Written completely in-character, this work is subtitled "The Investigator's Guide to Occult London" and is purportedly based on the research of the recently deceased Augustus Darcy. Perhaps, if you are using Bookhounds of London, this has turned up in your characters' bookshop. Or, in any campaign, it has come to the Investigators' attention in some manner, a useful resource if their investigations take them to London.
If you are the Keeper, a thorough study of this tome will reap great rewards in terms of local colour and the myriad ideas for plots that will spawn as you read through it. Do, however, share it with your players; let their characters consult it during the game or even let them read it at their leisure between games.

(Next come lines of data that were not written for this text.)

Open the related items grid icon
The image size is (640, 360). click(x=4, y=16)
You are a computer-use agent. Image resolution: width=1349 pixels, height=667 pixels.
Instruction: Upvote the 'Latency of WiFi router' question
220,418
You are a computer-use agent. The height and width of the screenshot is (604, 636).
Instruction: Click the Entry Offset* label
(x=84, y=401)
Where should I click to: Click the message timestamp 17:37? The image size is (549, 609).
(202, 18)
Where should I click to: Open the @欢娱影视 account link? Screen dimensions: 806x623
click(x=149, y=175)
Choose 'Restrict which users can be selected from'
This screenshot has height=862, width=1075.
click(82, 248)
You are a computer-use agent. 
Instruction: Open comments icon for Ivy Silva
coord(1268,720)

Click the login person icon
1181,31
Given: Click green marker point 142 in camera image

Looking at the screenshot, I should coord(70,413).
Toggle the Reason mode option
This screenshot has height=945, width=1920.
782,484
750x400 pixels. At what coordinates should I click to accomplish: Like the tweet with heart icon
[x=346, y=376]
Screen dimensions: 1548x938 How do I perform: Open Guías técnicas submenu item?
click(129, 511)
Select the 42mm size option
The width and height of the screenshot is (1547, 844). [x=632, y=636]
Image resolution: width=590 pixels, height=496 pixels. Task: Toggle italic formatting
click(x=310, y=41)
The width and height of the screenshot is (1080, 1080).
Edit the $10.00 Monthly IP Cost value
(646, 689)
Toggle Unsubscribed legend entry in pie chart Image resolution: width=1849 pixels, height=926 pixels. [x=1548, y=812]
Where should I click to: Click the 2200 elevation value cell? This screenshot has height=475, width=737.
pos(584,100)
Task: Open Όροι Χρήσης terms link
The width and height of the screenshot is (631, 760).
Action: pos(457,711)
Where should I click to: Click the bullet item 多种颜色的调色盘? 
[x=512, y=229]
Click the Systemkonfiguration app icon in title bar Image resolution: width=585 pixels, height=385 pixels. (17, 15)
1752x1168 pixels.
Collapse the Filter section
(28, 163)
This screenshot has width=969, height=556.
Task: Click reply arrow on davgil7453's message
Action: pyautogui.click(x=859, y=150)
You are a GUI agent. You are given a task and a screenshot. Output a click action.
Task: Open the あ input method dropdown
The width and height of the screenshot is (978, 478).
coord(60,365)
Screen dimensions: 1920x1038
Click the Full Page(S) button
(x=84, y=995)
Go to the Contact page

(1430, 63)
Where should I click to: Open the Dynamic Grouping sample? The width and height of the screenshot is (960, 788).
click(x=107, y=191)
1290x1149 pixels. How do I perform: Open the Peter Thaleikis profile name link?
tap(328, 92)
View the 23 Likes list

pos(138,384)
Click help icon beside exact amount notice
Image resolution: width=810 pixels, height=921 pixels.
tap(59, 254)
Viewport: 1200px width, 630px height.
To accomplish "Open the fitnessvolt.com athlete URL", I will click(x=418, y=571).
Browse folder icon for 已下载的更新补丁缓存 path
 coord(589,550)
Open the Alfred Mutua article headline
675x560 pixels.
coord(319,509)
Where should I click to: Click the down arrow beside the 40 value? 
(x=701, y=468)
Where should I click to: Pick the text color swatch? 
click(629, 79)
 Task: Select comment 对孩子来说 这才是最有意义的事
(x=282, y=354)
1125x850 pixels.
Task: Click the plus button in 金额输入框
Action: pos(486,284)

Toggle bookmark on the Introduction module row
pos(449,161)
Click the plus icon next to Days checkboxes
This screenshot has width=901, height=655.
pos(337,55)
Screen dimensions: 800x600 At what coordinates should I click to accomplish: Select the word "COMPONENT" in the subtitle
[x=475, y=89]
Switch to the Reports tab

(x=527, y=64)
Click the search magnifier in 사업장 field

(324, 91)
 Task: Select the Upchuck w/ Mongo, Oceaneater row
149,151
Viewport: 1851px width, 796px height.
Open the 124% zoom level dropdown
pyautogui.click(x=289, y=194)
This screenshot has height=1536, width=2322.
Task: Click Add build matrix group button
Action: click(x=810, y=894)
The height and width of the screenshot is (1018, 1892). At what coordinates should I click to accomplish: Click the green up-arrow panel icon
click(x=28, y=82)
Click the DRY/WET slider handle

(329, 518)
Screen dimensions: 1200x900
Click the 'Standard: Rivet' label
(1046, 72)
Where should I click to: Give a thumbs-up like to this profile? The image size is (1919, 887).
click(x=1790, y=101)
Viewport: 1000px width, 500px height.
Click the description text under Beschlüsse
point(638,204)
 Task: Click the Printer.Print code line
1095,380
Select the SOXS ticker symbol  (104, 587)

The main part is a discussion of places, an occult gazetteer. Divided into geographical areas (beginning with the Square Mile of the City of London itself), entries are then alphabetical, making it relatively easy to find the one that you want. For each location there are notes on relevant occult connections (note: occult, rather than Mythos), with frequent references to ghost sightings, inexplicable feelings or smells and the like. Much lies unexplained - and that's the fun part, any one might become the basis of one of your plots, or at least be part and parcel of it. You barely need to lay out the clues, they are here for the party to find for themselves! Period images mingle with snippets of lore at every turn.
There is also a section on various people, some historical like John Dee, others supposedly contemporary figures of the occult scene. Perhaps the Investigators will encounter them in their travels, or seek one out if their knowledge is appropriate to the matter in hand. Again, reading many of these entries suggest encounters and plots a-plenty.
As a casual read this is a fascinating work. Even if you are not a role-player, or prefer other genres of game, it makes for an entertaining read if you have an interest in occult lore or indeed if you know your way around London - if you are not near to there, you can pull up most of the locations on Google Maps! (Or if you have Bookhounds of London, the extensive 1930s London maps therein will come in handy in orienting yourself.) If you do play any Myths-related game, or one based in the 1930s or thereabouts, it becomes an invaluable in-character resource.